In [None]:
import os
from collections import defaultdict

import cartopy
import cartopy.crs as ccrs
import cartopy.feature as cfeature
import geopandas as gpd
import matplotlib.pyplot as plt
import networkx as nx
import nivapy3 as nivapy
import numpy as np
import pandas as pd
import seaborn as sn
import teotil2 as teo
import utils
from rasterstats import zonal_stats

plt.style.use("ggplot")

In [None]:
# Connect to PostGIS
eng = nivapy.da.connect_postgis()

# TEOTIL2 Metals

**Note:** This notebook uses data from NIVA's JupyterHub and should be run there.

## Part 1: Spatial interpolation and regression

For TEOTIL2 Metals, we will assume that metals in freshwaters come from three possible sources:

 * Point inputs from industry, renseanlegg, fish farms etc.
 * Diffuse inputs from atmostpheric deposition
 * Diffuse inputs from geological weathering
 
Extending TEOTIL2 to include metals requires deriving two main parameters for each metal:

 1. **Export coefficients** to convert concentrations measured in mosses (assumed to reflect atmospheric deposition) into actual deposition inputs to water bodies, and 
 
 2. **Retention factors** for each catchment, describing how much of the material added from point, geological and atmospheric souces is retained in each catchment (and how much is transmitted downstream)
 
Initial development of TEOTIL2 Metals (documented [here](http://nbviewer.jupyter.org/github/JamesSample/rid/blob/master/notebooks/nope_metals_3.ipynb)) attempted to derive export coefficients by comparing the moss and geological datasets to water chemistry data from the **1995 "1000 Lakes" survey**. However, for most metals, the proportion of samples from the 1995 survey with values at or **below the limit of detection (LOD)** is very high, making it impossible to identify robust relationships. Development of TEOTIL2 Metals was therefore postponed for one year, in anticipation of a new "1000 Lakes" survey with lower LODs scheduled for autumn 2019.

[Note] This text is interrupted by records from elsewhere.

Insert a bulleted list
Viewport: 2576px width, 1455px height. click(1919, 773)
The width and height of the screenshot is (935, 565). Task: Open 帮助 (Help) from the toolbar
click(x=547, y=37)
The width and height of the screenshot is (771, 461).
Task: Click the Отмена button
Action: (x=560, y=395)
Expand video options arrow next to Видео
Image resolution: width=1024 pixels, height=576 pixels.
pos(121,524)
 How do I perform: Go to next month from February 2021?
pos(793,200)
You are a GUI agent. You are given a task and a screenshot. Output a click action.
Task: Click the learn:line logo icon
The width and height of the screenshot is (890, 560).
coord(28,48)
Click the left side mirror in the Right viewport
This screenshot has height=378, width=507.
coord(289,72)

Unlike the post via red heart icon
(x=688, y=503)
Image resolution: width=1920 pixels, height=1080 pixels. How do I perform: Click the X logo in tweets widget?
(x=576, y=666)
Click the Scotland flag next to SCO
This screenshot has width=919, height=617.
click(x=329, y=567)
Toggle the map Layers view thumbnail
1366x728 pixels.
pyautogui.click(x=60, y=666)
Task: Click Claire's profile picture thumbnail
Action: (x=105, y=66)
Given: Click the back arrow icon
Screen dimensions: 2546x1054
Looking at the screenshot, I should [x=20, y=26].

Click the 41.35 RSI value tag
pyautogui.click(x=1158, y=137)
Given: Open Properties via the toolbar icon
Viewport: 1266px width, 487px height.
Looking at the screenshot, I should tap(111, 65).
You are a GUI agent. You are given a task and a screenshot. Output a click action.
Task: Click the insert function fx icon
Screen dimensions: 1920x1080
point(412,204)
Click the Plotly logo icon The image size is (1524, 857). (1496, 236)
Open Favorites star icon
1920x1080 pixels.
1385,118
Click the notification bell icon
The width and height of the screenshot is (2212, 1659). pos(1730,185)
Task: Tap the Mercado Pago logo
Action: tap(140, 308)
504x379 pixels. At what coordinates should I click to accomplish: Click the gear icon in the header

The **2019 1000 Lakes** dataset provides a comprehensive and up-to-date picture of metal concentrations across Norway. This notebook repeats some of the preliminary analysis using the new dataset. The aims are to:

 1. Interpolate the moss and geochemical datasets onto a common grid for comparison
 
 2. For each of the "1000 Lakes" catchments, calculate "zonal statistics" summarising mean moss and geochemical concentrations
 
 3. Explore statistical relationships relating metal concentrations measured in lakes in 2019 to the moss and geochemistry datasets

## 1. Define common grid for spatial interpolation

In [None]:
# Define co-ord system
crs = ccrs.AlbersEqualArea(
    central_longitude=15,
    central_latitude=65,
    false_easting=650000,
    false_northing=800000,
    standard_parallels=(55, 75),
)

# Set up grid
cell_size = 1000  # metres

# Extent
xmin = 0
xmax = 1300000
ymin = 0
ymax = 1600000
extent = [xmin, xmax, ymin, ymax]

# Set up grid for interpolation
# Shift by (cell_size/2) s.t. values are estimated for the centre of each grid square
gridx = np.arange(xmin, xmax, cell_size) + (cell_size / 2.0)
gridy = np.arange(ymin, ymax, cell_size) + (cell_size / 2.0)

# Get Natural Earth data
land_50m = cfeature.NaturalEarthFeature(
    category="cultural",
    name="admin_0_countries",
    scale="50m",
    edgecolor="black",
    facecolor=cfeature.COLORS["land"],
)

sea_50m = cfeature.NaturalEarthFeature(
    category="physical",
    name="ocean",
    scale="50m",
    edgecolor="none",
    facecolor=cfeature.COLORS["water"],
    alpha=1,
)

country_shp = cartopy.io.shapereader.natural_earth(
    resolution="50m", category="cultural", name="admin_0_countries"
)

## 2. Spatially interpolate moss data

Moss surveys are conducted every 5 years, but the number of sites sampled in recent years has been reduced substantially. The most comprehensive survey in terms of the number of data points and use if modern analytical methods (i.e. low LODs) seems to be from 2005. This dataset is used below. 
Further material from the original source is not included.